▶ Quoted text:
* BEGIN *

I have updated my business operations of how I do my pricing and finally seem to have come to an understanding that most of you have already come to. T&M is not the best way to go for a business. But laying that aside for a little bit, I have a question that I need some advise on. I have a customer now, that I gave a estimate for, and the price seems to be high but taking in all the specifics, it seems the best I can do under the circumstances. I felt I had to tell them this is only an estimate, not necessarily a "firm" price. Ok, when the job is actually done, and say my actual cost comes under this amount, what percentage of mark-up and profit would you figure? I know this might vary from location, business overhead, etc., but with the normal overhead, etc. what would you charge? I'm still trying to update my procedures. My last trip to the IRS sort of shocked me into making some changes Thanks a lot. Steve..
Issue #1: Standard markup is 10% AND 5% (note the word ‘and’).
Example: $10,000 [cost] + 10% [overhead]= $11,000
Now add profit: $11,000 [cost and overhead] + 5% [profit]= $11,550
Doing it this way as opposed to a straight 15% you make an extra $50 but considering you have to pay your own overhead until you get funded from the contract means you need to make something for that out of pocket expense of being your own banker.
Now that is “Standard Markup”, which is the markup you show your client should they need to know for some reason, like a break down on a change order or on a budget you may have run when negotiating a job with a client. On a hard bid don’t show your numbers or your estimate to anyone.
The real markup is what the market will bear.
Example when there is lots of work available and I am not that hungry: Jobs 5k to 19k- 15 and 10 Jobs 20k to 39k- 12 and 8 Jobs 40k to 150k- 12 and 6 Jobs 151k to up- 10 and 5 The key here is to pay attention to your market and get a feel for what you can charge. If you are not sure then just do a straight 10&5.
Example when there is not a lot of work available and I am hungry: Jobs 5k to 19k- 10 and 5 Jobs 20k to 39k- 10 and 3 Jobs 40k to 150k- 9 and 3 Jobs 151k to up- 8 and 3
When I have to have work, or layoffs start I will take them at 3% or even cost if I have to just to keep my good guys. One year I even took one at below cost and project managed it well enough to pull a 3% profit out of it.
I have heard some flack here about the “market will bear” attitude, but contracting is not a nice business, and there has to be balance for the lean jobs and bad “guesses”.

* END *

▶ Extracted information:
* BEGIN *

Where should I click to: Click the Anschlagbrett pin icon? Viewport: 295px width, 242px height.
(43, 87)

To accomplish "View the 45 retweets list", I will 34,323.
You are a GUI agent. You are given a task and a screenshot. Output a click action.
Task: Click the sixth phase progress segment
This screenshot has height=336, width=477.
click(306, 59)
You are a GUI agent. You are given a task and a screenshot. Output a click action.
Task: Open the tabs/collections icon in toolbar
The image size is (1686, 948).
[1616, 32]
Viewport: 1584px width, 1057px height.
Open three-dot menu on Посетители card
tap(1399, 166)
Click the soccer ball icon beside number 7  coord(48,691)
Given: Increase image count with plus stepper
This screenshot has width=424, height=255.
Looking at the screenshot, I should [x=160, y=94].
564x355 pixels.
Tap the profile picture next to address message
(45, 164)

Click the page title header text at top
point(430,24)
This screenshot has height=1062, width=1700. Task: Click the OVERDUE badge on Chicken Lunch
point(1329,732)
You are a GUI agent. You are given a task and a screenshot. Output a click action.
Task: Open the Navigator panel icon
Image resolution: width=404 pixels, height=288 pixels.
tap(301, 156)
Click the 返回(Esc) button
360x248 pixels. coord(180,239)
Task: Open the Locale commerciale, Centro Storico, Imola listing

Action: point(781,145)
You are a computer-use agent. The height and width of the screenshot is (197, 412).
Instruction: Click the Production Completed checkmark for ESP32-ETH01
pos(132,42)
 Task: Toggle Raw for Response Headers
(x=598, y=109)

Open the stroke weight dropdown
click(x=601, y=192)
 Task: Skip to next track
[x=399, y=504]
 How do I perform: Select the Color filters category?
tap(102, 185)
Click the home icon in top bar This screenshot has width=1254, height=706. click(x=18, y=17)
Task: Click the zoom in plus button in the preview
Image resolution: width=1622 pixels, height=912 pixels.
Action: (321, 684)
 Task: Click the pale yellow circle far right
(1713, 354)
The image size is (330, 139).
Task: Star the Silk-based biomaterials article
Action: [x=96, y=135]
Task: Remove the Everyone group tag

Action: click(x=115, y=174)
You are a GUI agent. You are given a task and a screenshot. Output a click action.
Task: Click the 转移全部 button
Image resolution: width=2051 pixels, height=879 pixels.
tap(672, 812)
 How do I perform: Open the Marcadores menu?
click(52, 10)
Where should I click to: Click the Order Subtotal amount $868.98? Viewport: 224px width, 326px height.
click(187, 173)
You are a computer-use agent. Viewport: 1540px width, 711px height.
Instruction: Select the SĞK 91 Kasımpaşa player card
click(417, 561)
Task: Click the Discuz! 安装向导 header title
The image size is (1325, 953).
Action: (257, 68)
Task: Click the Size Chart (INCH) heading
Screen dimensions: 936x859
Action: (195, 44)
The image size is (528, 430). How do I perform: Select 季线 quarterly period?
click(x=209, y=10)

* END *

▶ Short problem 1:
Reproduce the post on contractor markup from "Example when there is not" up to and including "profit out of it.", substituting "cutbacks" for "layoffs".
▶ Short problem 2:
Pick up the post on contractor markup after its final sentence and continue it.

▶ Exercise output 1:
Example when there is not a lot of work available and I am hungry: Jobs 5k to 19k- 10 and 5 Jobs 20k to 39k- 10 and 3 Jobs 40k to 150k- 9 and 3 Jobs 151k to up- 8 and 3
When I have to have work, or cutbacks start I will take them at 3% or even cost if I have to just to keep my good guys. One year I even took one at below cost and project managed it well enough to pull a 3% profit out of it.

▶ Exercise output 2:
Issue #2 You might want to clearly define two things:
Estimate: An estimate is a proprietary document you generate for your own benefit to make and educated guess as to what it will cost YOU to do a job. Keep in mind there are times when all your crews are busy and it will cost YOU more to do this job than other contractors, this is your guess for YOU. This document is part of the hard bid process and showing it to your client in no way benefits you. If you guess to low, then suck it up and guess higher next time, but if you guess to high don’t feel guilty because you need that extra money to make up for the times you guessed to low.
Watch your job, be a good PM and if your estimate is too low work hard to make it up through working smart. Once you give your client a hard bid based on an estimate, there is no going back for T&M unless they change your scope or otherwise impact your job.
Budget: A budget is a document you generate in conjunction with your client when negotiating a job or when the scope is not clearly defined.
This is a tool to do several things- a) It helps your client figure out how much money they need to borrow for the project as part of the lending process. Most jobs are bank financed on some level and a good budget helps the money flow.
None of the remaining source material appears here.